Pull out every line of the material from the very first one down through the line containing "(x=30, y=296)", reproducing them unchanged but leaving out the pictures.

— Begin AVAILABLE DATA —

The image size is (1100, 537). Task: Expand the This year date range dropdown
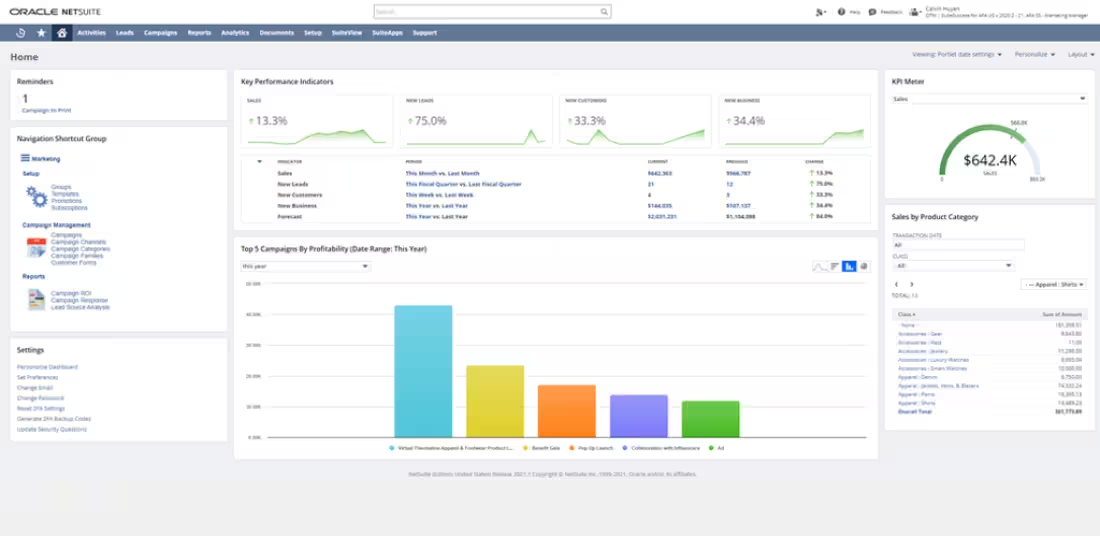(x=305, y=266)
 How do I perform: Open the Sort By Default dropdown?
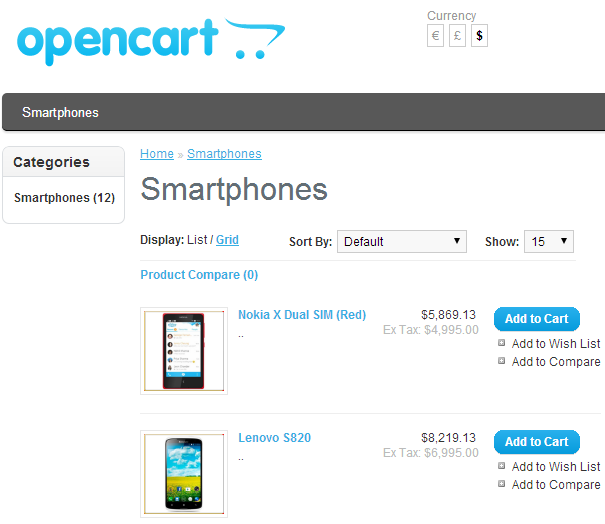tap(402, 242)
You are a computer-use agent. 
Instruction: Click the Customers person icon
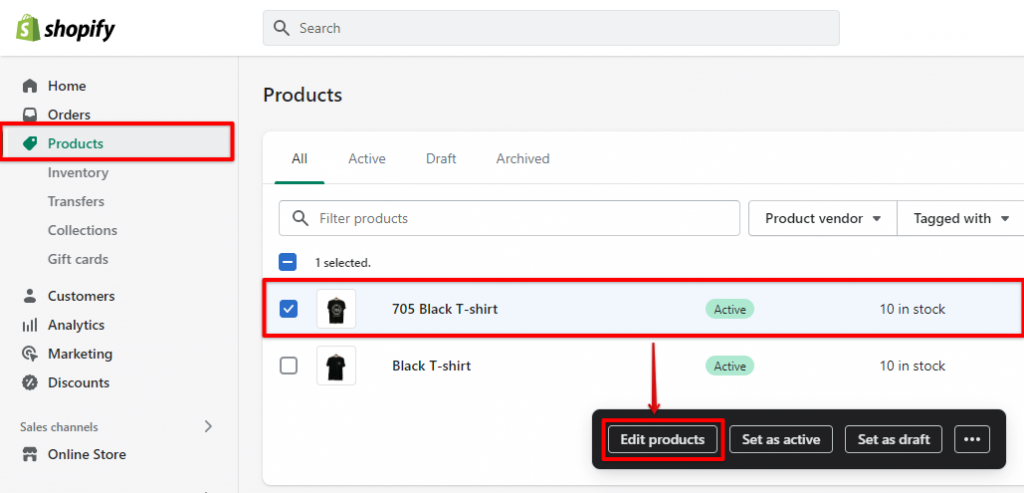(x=30, y=296)
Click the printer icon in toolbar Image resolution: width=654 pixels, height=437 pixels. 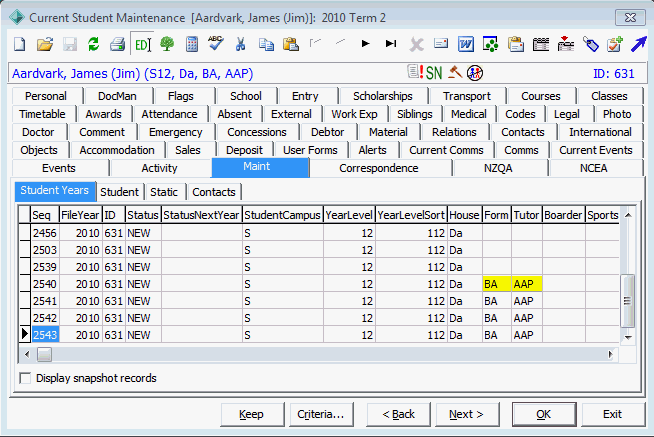(x=118, y=44)
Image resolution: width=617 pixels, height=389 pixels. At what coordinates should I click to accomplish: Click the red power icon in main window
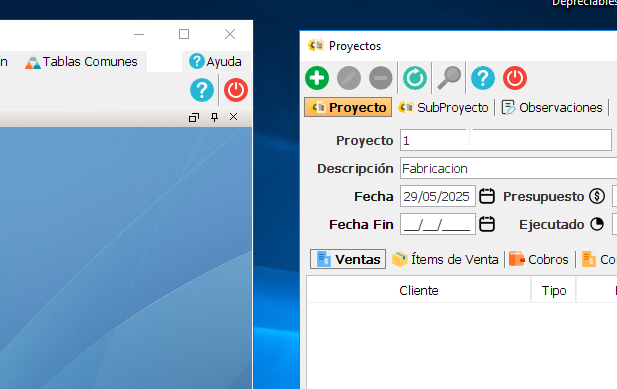(236, 90)
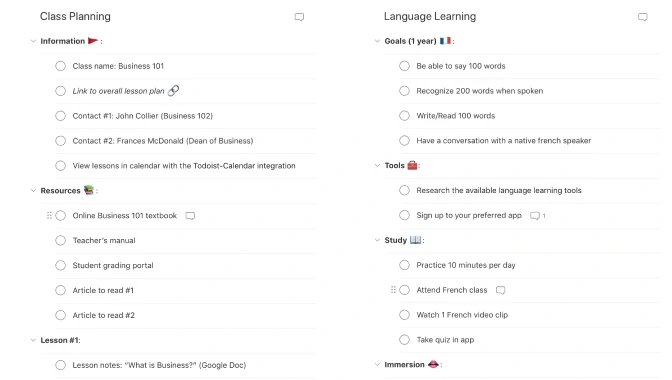The width and height of the screenshot is (672, 380).
Task: Click link icon beside overall lesson plan
Action: (x=173, y=90)
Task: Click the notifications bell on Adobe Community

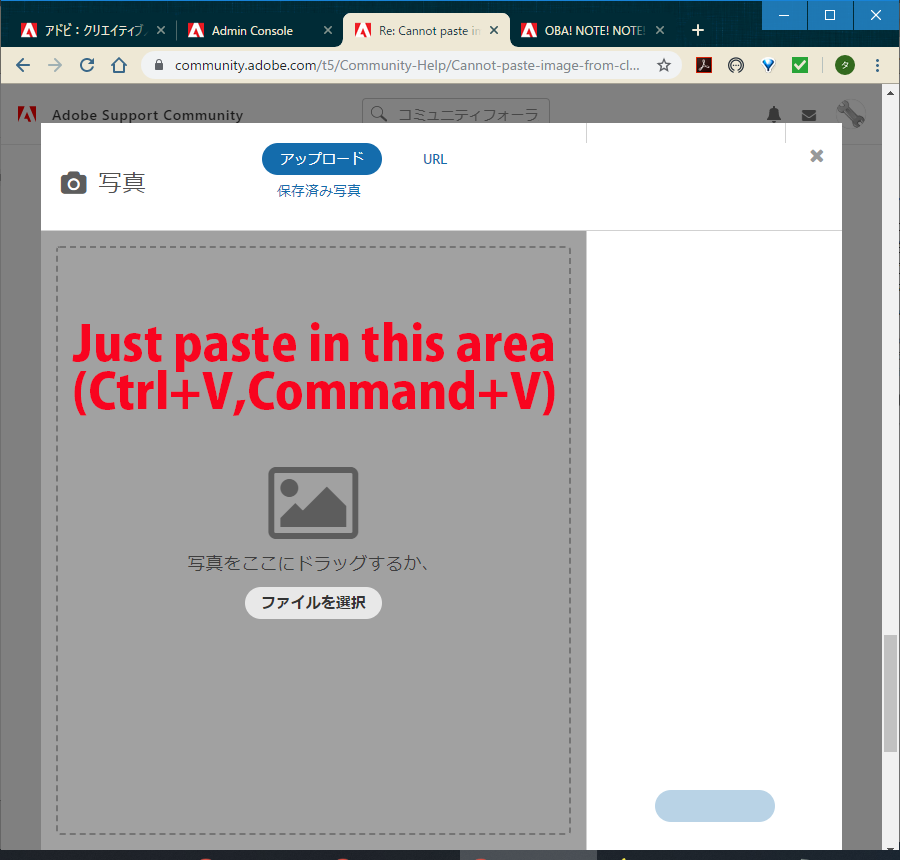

— End AVAILABLE DATA —

• **THE RESULT**:
The image size is (1100, 537). Task: Expand the This year date range dropdown
(x=305, y=266)
 How do I perform: Open the Sort By Default dropdown?
tap(402, 242)
You are a computer-use agent. 
Instruction: Click the Customers person icon
(x=30, y=296)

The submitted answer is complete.